Below are records; the lines starting at the one with "The width and" and ending at the one with "Task: Click the tall red bar near 14.06" must be reproduced exactly, both included. Pictures must not appear.
══ Records supplied ══
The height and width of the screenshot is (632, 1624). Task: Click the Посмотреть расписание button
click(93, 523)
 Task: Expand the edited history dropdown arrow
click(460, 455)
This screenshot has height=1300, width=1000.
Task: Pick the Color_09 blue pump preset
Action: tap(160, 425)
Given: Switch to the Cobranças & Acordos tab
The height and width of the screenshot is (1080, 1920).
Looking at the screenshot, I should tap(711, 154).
═══
══ Records supplied ══
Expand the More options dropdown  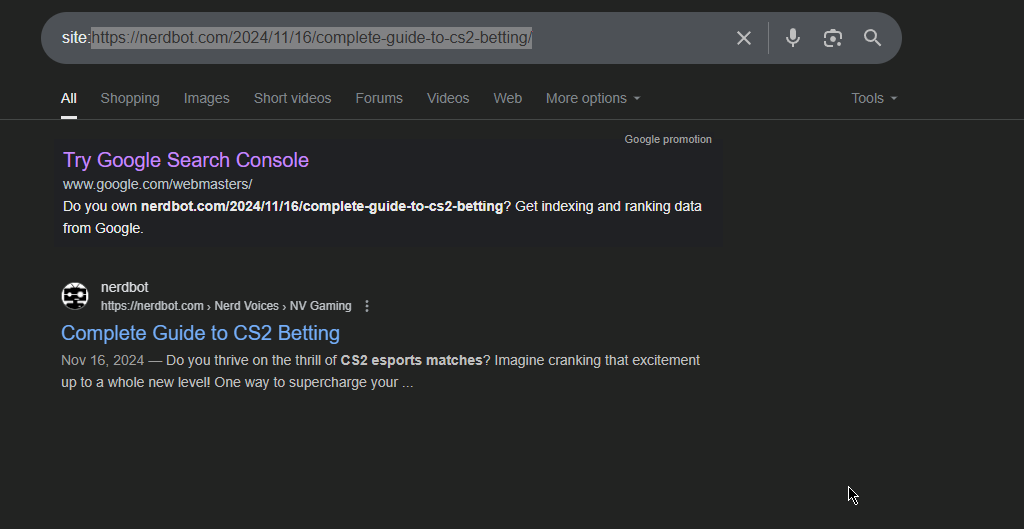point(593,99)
═══
══ Records supplied ══
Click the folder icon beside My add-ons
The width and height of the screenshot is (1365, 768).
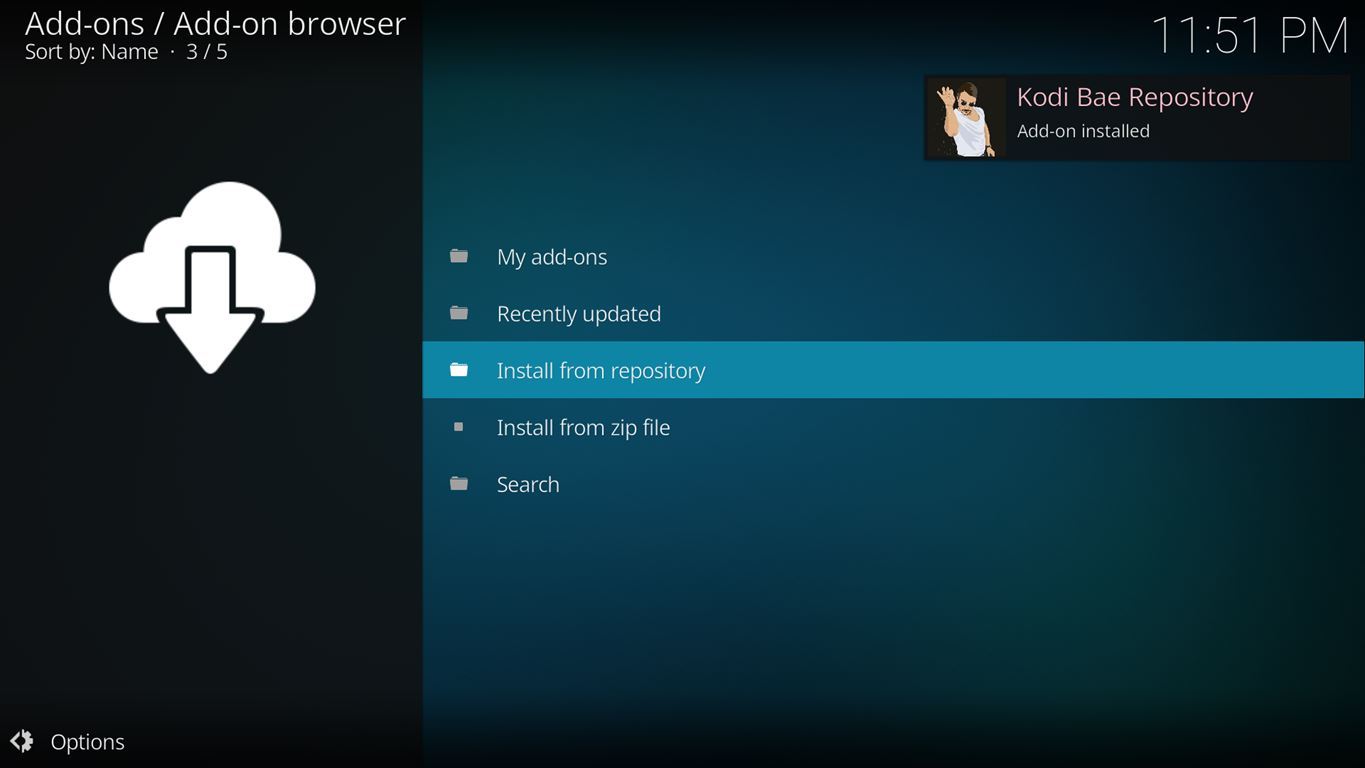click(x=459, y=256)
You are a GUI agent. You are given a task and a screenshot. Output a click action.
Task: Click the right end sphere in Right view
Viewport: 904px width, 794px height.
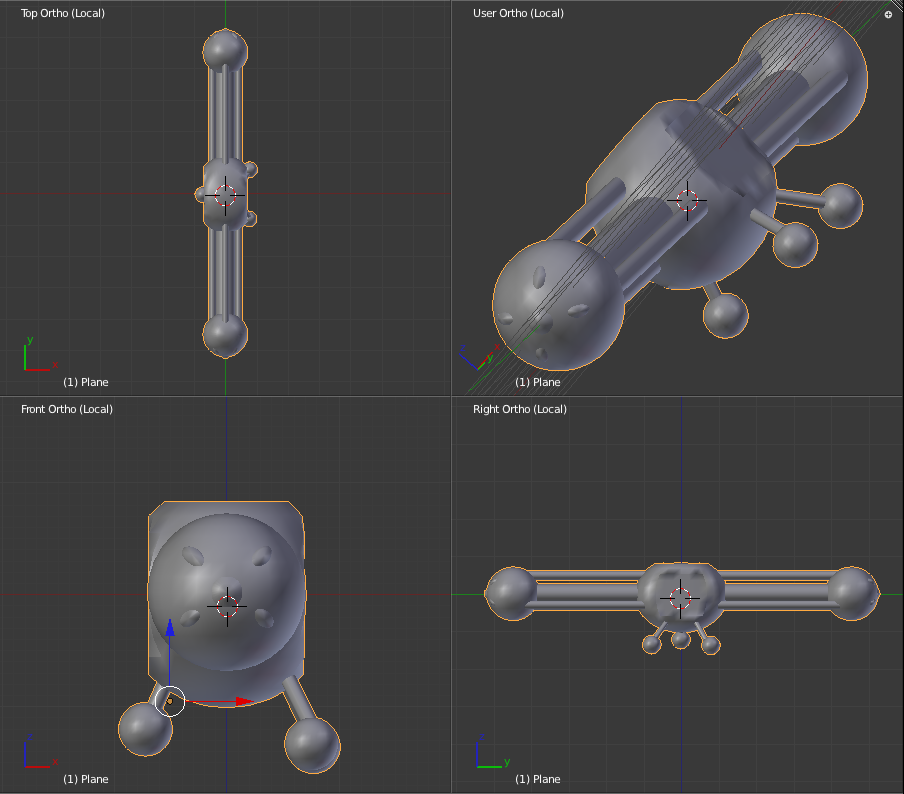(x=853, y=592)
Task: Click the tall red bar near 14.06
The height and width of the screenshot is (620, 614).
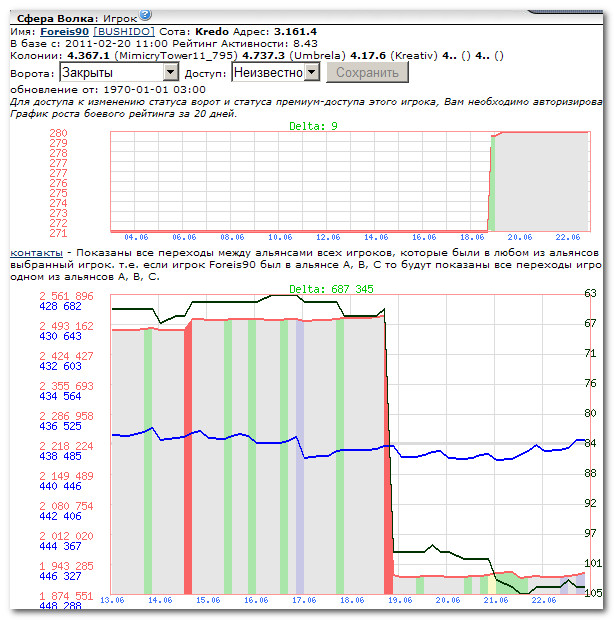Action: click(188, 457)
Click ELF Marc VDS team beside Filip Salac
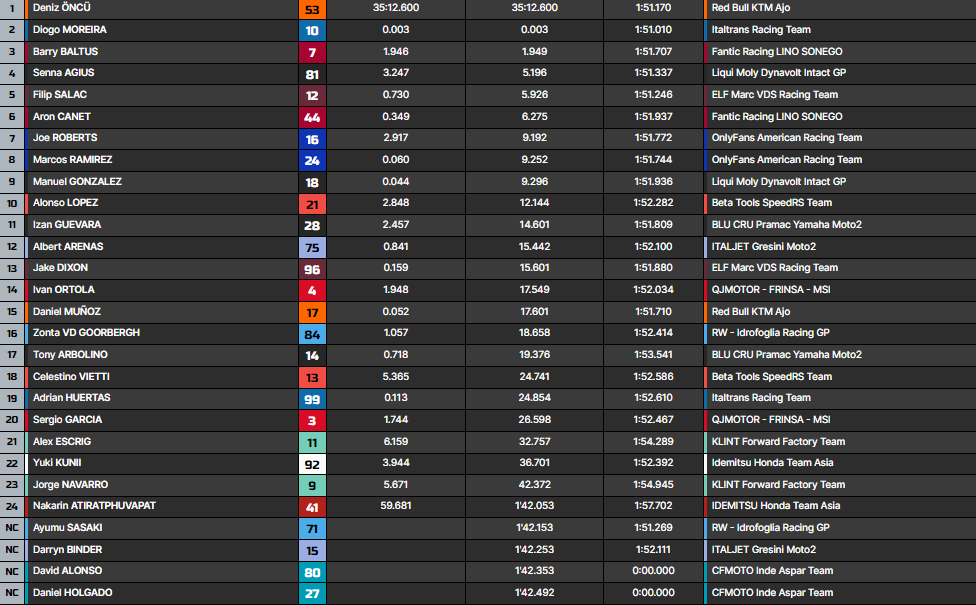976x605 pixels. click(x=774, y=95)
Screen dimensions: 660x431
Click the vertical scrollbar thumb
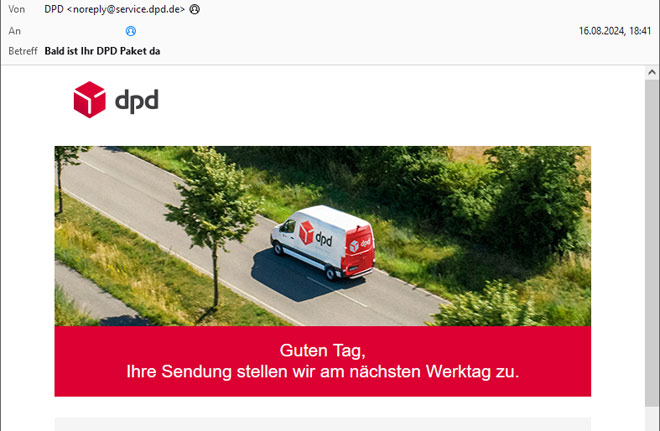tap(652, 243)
═══
**Response to this exercise**
The width and height of the screenshot is (1365, 768).
click(x=459, y=256)
You are a GUI agent. You are given a task and a screenshot. Output a click action.
Task: Click the right end sphere in Right view
Viewport: 904px width, 794px height.
(x=853, y=592)
Task: Click the tall red bar near 14.06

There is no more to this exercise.